◆ SELECTED PASSAGE

= Beginning of Section =

It must be noted that the approach is different from the standard problem of human tracking because of the following differences, because of which none of the existing literatures can be easily used:

  • The standard human tracking approaches use a monocular camera for tracking in the image plane, while the proposed approach tracks the humans in a 3D environment from a monocular camera mounted on a moving robot.

  • The standard human tracking approaches assume that the human will mostly be visible, while the proposed approach is useful when there are large spans of time in which the human will be outside the field of view of the camera.

  • The standard human tracking approaches are applicable only for limited time durations, but the proposed approach is applicable to track a human for long duration of time. In this duration, the tracked object will disappear and appear multiple times which must still be tracked, an ability that the current tracking algorithms lack.

The main contributions of the paper are as follows:

  1. 1. In this paper, a particle filter model is used to track a human who is following the mobile robot for navigation. Only a single low-cost camera has been used to perform a tracking in 3D. The problem in question is 3D tracking of humans from a moving robot, while most existent approaches primarily track objects in the image plane using a static camera. This is a new problem under these settings that has not been active research.

  2. 2. A socialistic human following behaviour is developed that accounts for social attraction and repulsion forces between the people and those with the robot. The model can predict the motion of the person even with a lack of visibility. The force constants are obtained realistically using real-life socialistic experiments with human subjects. Such social modelling is missing in the competent approaches that limits their performance. Comparisons with several filters show the improvement of the proposed approach that is catalysed by an accurate social model that can continue tracking even with a lack of visibility of the moving object, a capability that has never been demonstrated in the current tracking literature.

  3. 3. The robot can handle the loss of visibility due to sharp turns and corners where detection is not possible attributed to the strong social prediction model. Everyday scenarios see congested places where the robot needs to often circumvent narrow turns and visibility is lost, that can be handled by the proposed approach. Conventional trackers are prone to delete tracks in cases of repeated lack of visibility. Even if the track deletion is not performed, the existing trackers will fail to accurately predict the position in cases of a prolonged lack of visibility. The proposed algorithm can handle such practical cases.

  4. 4. The working environment has different types of noises due to non-ideal settings like false positives and false negatives in the detection of the humans. Conventional trackers cannot estimate when the object being tracked will show a slow or a fast motion, based on which the tracker can be made more sensitive or more stable. The proposed technique understands the social context to reason for possible human positions and estimates whether the human will make a slow or a fast motion in the real world, and whether the projected position in the image plane will show a slow or a fast transition. This lets the particle filter rely on the predicted motion model in case of a false negative, while not unduly move the particles in case of a false positive.

2. Related work

In the fields of social robotics and computer vision, a lot of work has been done. The domain of social robotics is growing very rapidly. A popular method is to extract the legs by using the moving blobs detection method which also appears as a local-minima in range data [Reference Lenser and Veloso6Reference Wengefeld, Müller, Lewandowski and Gross8]. The authors computed motion features and geometrical features to define and characterize the human. If humans are not moving, these features are not suitable to detect the human. The technique faces the problems of false negatives for a variety of attires, while the assumption is of a large field of view and high-precision sensing.

= End of Section =

◆ DATASET EXTRACT
= Beginning of Section =

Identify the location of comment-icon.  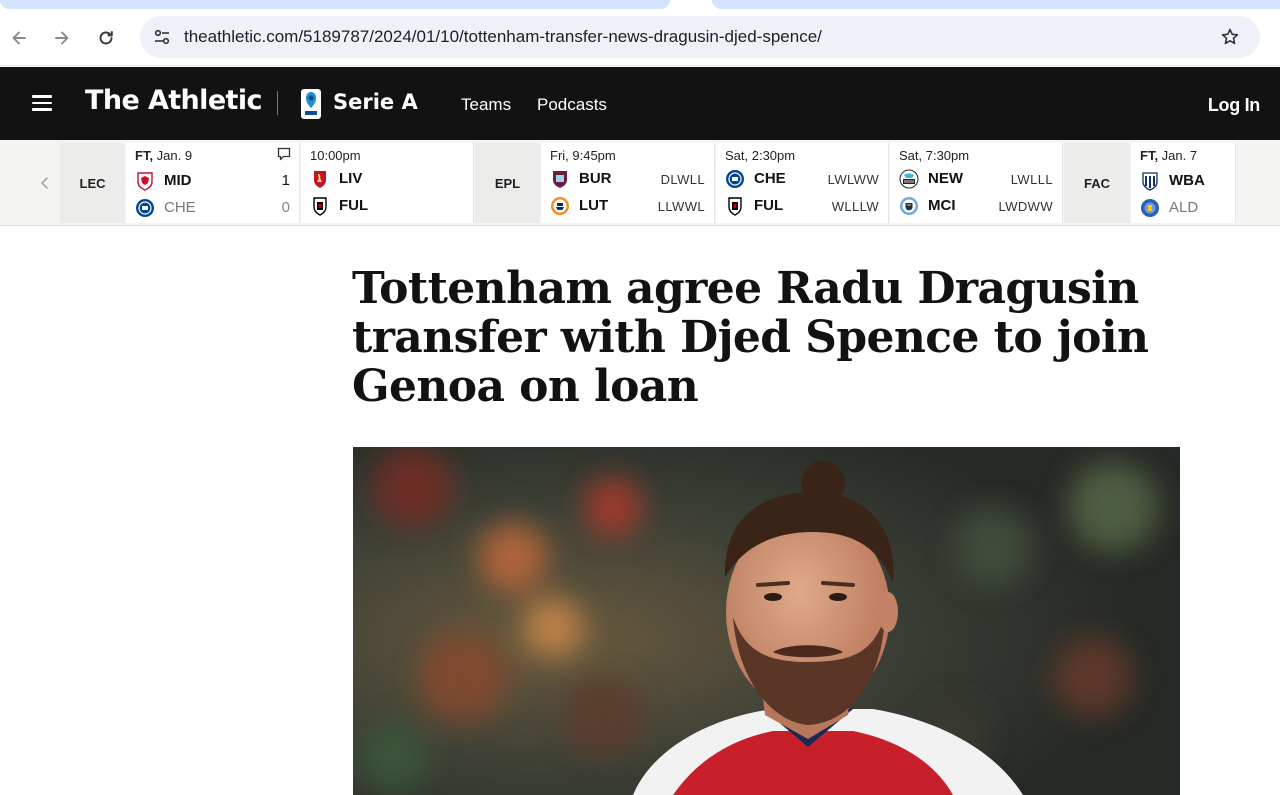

= End of Section =

◆ JOB 1
From the passage on tracking humans from a mobile robot, repeat word for word the part that opens with the words containing "In the fields" and closes with "and high-precision sensing.".
◆ JOB 2
Write what follows the last sentence of the passage on tracking humans from a mobile robot.

◆ RESULT 1
In the fields of social robotics and computer vision, a lot of work has been done. The domain of social robotics is growing very rapidly. A popular method is to extract the legs by using the moving blobs detection method which also appears as a local-minima in range data [Reference Lenser and Veloso6Reference Wengefeld, Müller, Lewandowski and Gross8]. The authors computed motion features and geometrical features to define and characterize the human. If humans are not moving, these features are not suitable to detect the human. The technique faces the problems of false negatives for a variety of attires, while the assumption is of a large field of view and high-precision sensing.

◆ RESULT 2
The study of human motion has attracted much attention due to its huge applicability in various fields. Many applications have fixed cameras which makes it possible to have numerous heuristics for tracking. Authors [Reference Liu, Huang, Han, Bu and Lv9] captured and tracked human motion based on multiple RGBD cameras. The method could also solve the problem of body occlusion. Furthermore, in the paper [Reference Yu, Zhao, Huang, Li and Liu10] an algorithm was developed to capture very fast human motion based on a single RDB-D camera. The method concatenated pose detection with motion tracking. Moreover, human motion prediction can also be done by modelling of convolutional hierarchical auto-encoder [Reference Li, Wang, Yang, Wang, Poiana, Chaudhry and Zhang11]. In the paper [Reference Malviya and Kala12], authors performed multiple faces tracking methods with different heights of the camera to know the best field of view of the camera. However, in the proposed application, the camera is on a moving robot which makes tracking challenging. For static target visual servoing-based go-to-goal behaviour has been designed for controlling a mobile robot using a Gaussian function [Reference Dönmez, Kocamaz and Dirik13]. Moreover, a decision tree controller has been developed for a vision-based control and integrated with the potential field method [Reference Dönmez and Kocamaz14]. Deep reinforcement learning has been utilized for training an agent to learn safe motion planning and avoiding collisions in a dynamic scenario [Reference Chen, Liu, Everett and How15, Reference Everett, Chen and How16].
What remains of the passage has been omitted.